◆ DOCUMENT PASSAGE:
________________________

Paul Allen is getting into the art fair game. For four days this summer—July 30 to August 2—his company, Vulcan, is sponsoring Seattle Art Fair.

"It's really two projects happening simultaneously," says Max Fishko, the fair's director. I reached him by phone at Art Basel Miami Beach, that mother of all American art fairs, happening last week. In Miami, Fishko's four-year-old company Art Market Productions runs the satellite fair Miami Project. Art Market is a respected outfit that at other times of the year produces Paper in New York, Art Market San Francisco, Texas Contemporary, and Art Market Hamptons.

Seattle Art Fair will be a fairly standard, brick-and-mortar, half-commercial, half-curated art fair, featuring 40 to 50 galleries representing local to international dealers with an emphasis on the West Coast and the Pacific Rim. A broad art-world call for applications went out November 27, but applications were already open. The venue is the CenturyLink Field Event Center, which Fishko says is about 60,000 square feet of high ceilings and polished concrete floors.

"I am considering [applying]," venerable Seattle contemporary dealer James Harris wrote via e-mail from Miami. "The organizers and the Vulcan team have been meeting for months. They are doing a fantastic job."

John Braseth, longtime Seattle dealer of regional historical work, including the Northwest Mystics crew, says: "It sounds exciting. I think we'd seriously consider being part of that for sure."

The other half of the fair will be 8 to 12 temporary exhibitions by individual artists spread across Seattle at indoor and outdoor venues, inspired in part by Allen's experiences visiting biennales around the world, including at Venice, where, as Vulcan curator Greg Bell points out, everybody is always noting Allen's megayacht, Octopus, parked out front during the festivities.

________________________

◆ GIVEN MATERIAL:
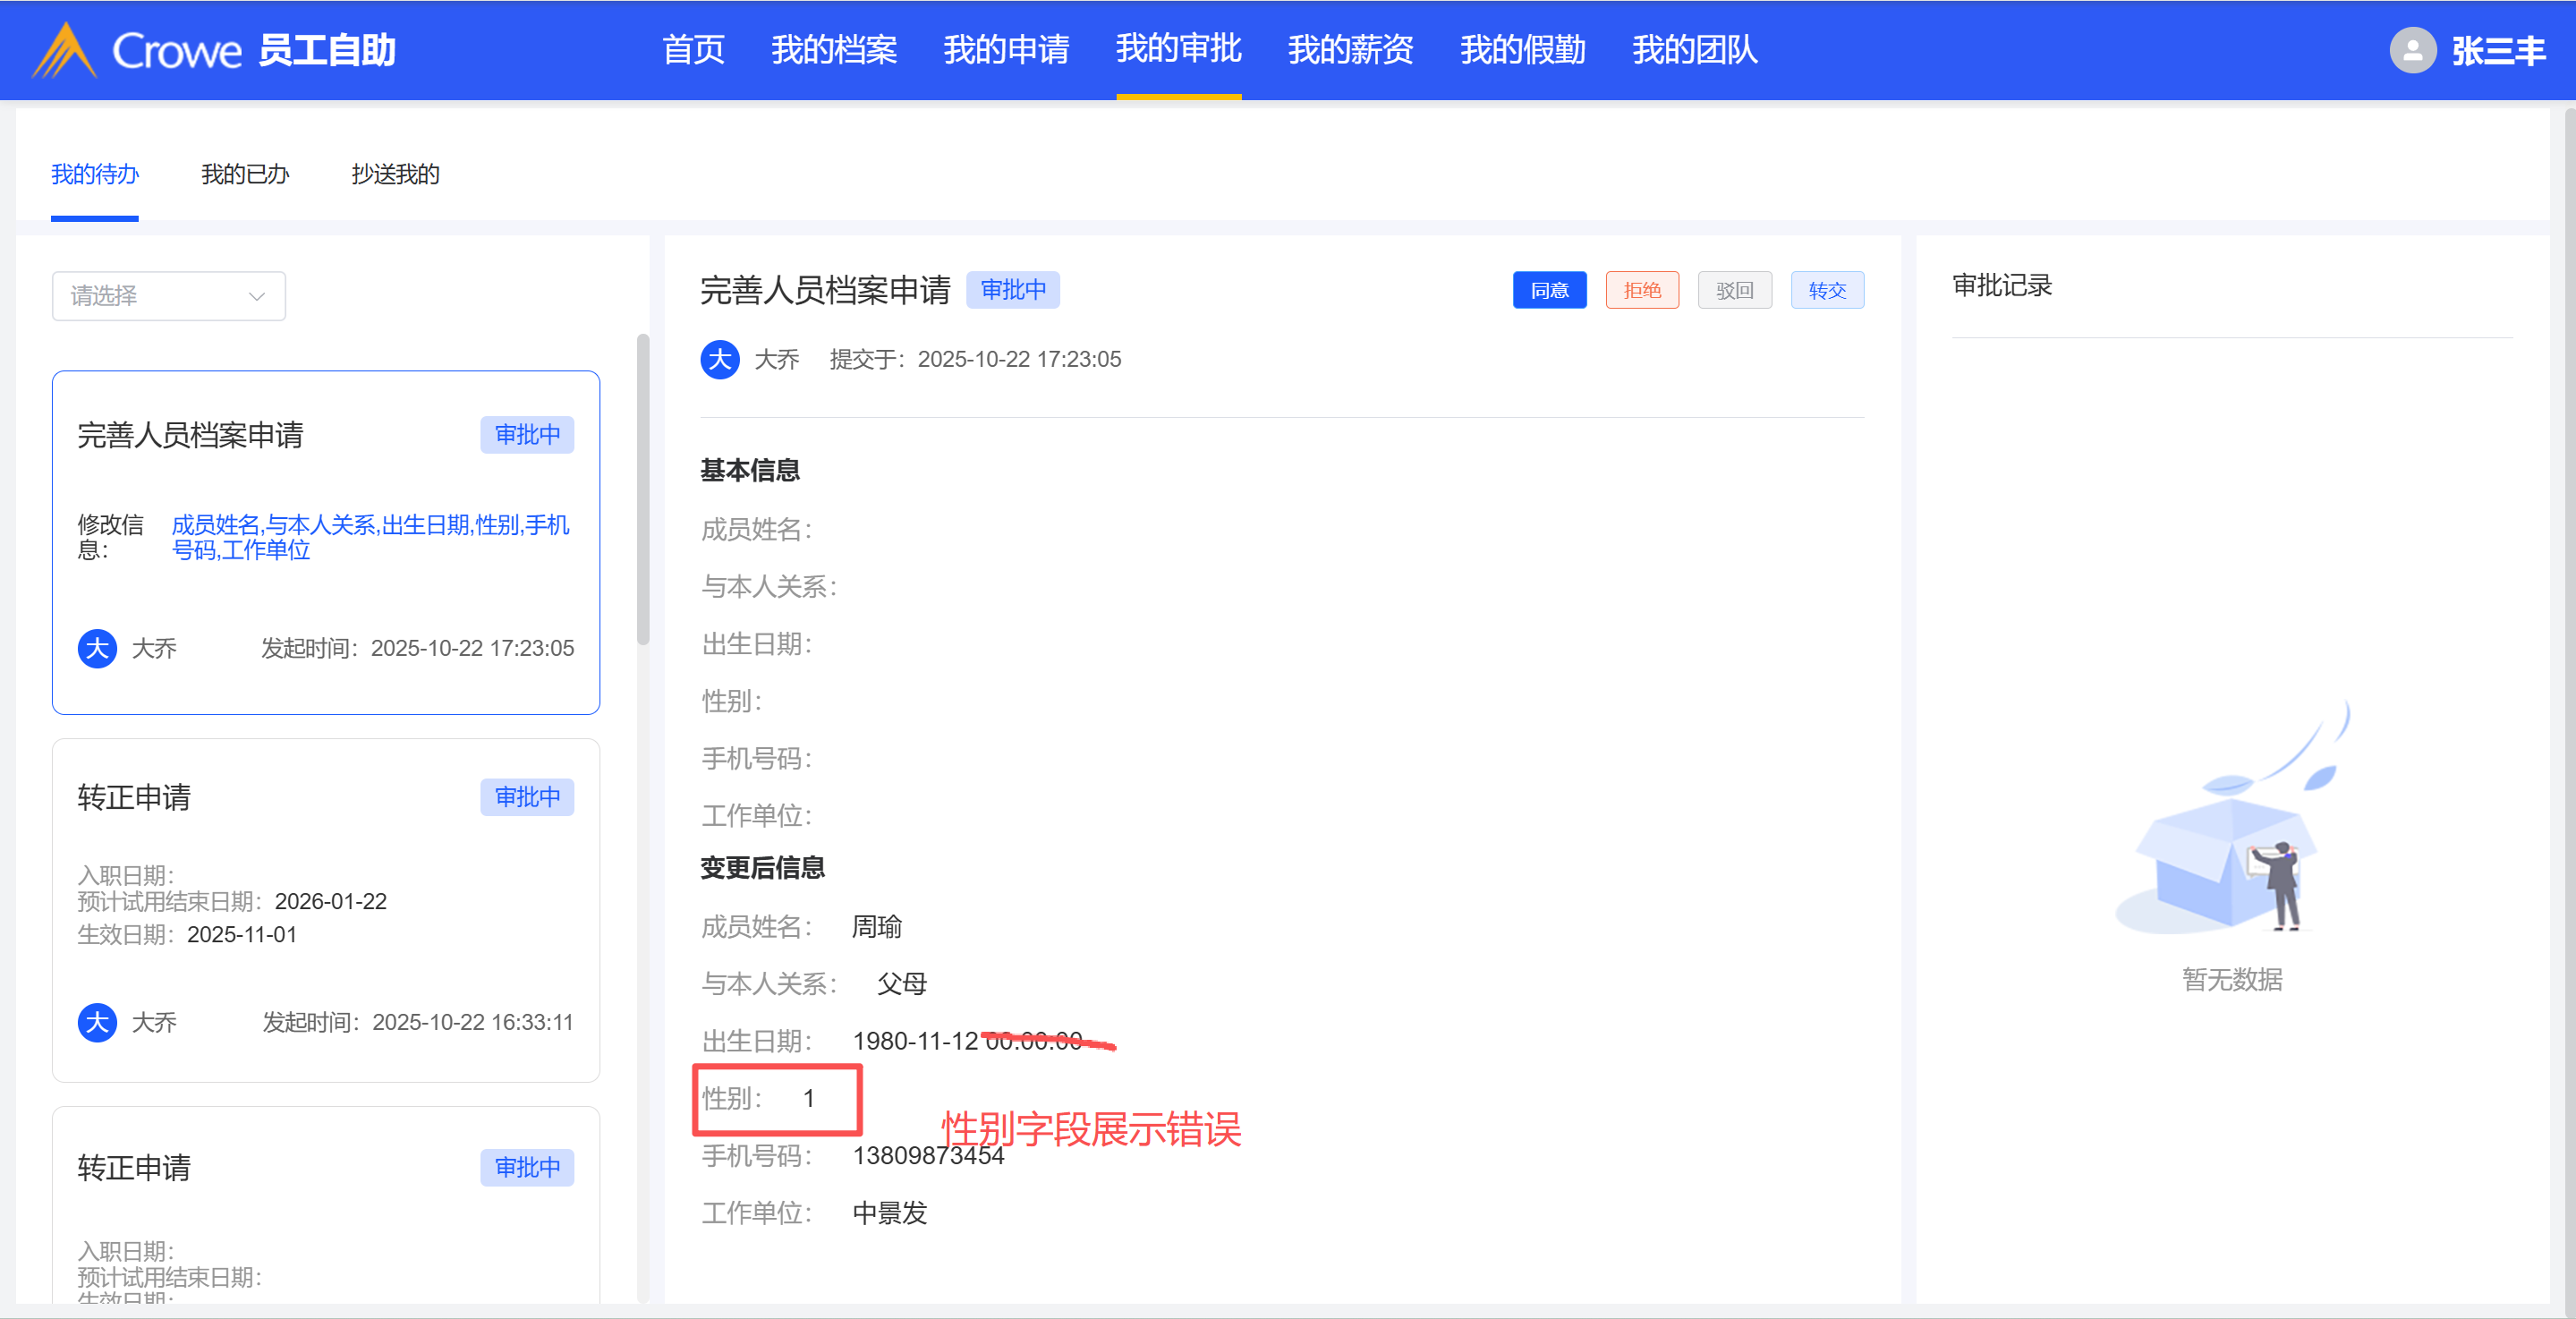
Task: Click the pending list vertical scrollbar
Action: pyautogui.click(x=643, y=490)
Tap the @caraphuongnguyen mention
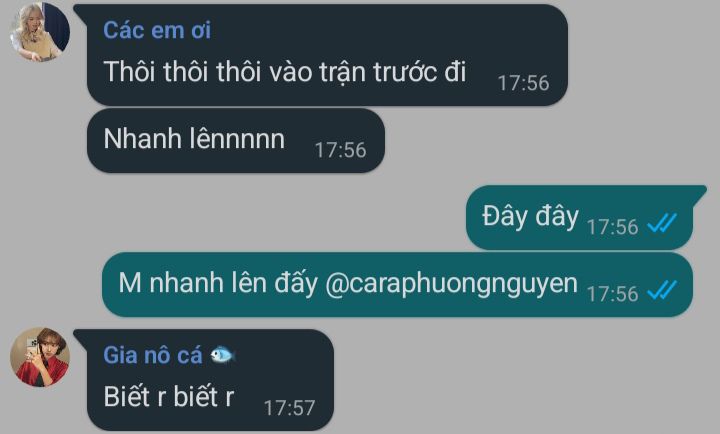The height and width of the screenshot is (434, 720). [x=451, y=284]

________________________

◆ REQUESTS:
a: Name every person the Seattle Art Fair article mentions by name.
b: Return the part of the Seattle Art Fair article that begins at the words "Paul Allen is" and stops after "Art Market Hamptons.".
None of the lines have any bearing on what is asked here.

◆ SOLUTIONS TO THE PROBLEMS:
a: Paul Allen, Max Fishko, James Harris, John Braseth, Greg Bell

b:
Paul Allen is getting into the art fair game. For four days this summer—July 30 to August 2—his company, Vulcan, is sponsoring Seattle Art Fair.

"It's really two projects happening simultaneously," says Max Fishko, the fair's director. I reached him by phone at Art Basel Miami Beach, that mother of all American art fairs, happening last week. In Miami, Fishko's four-year-old company Art Market Productions runs the satellite fair Miami Project. Art Market is a respected outfit that at other times of the year produces Paper in New York, Art Market San Francisco, Texas Contemporary, and Art Market Hamptons.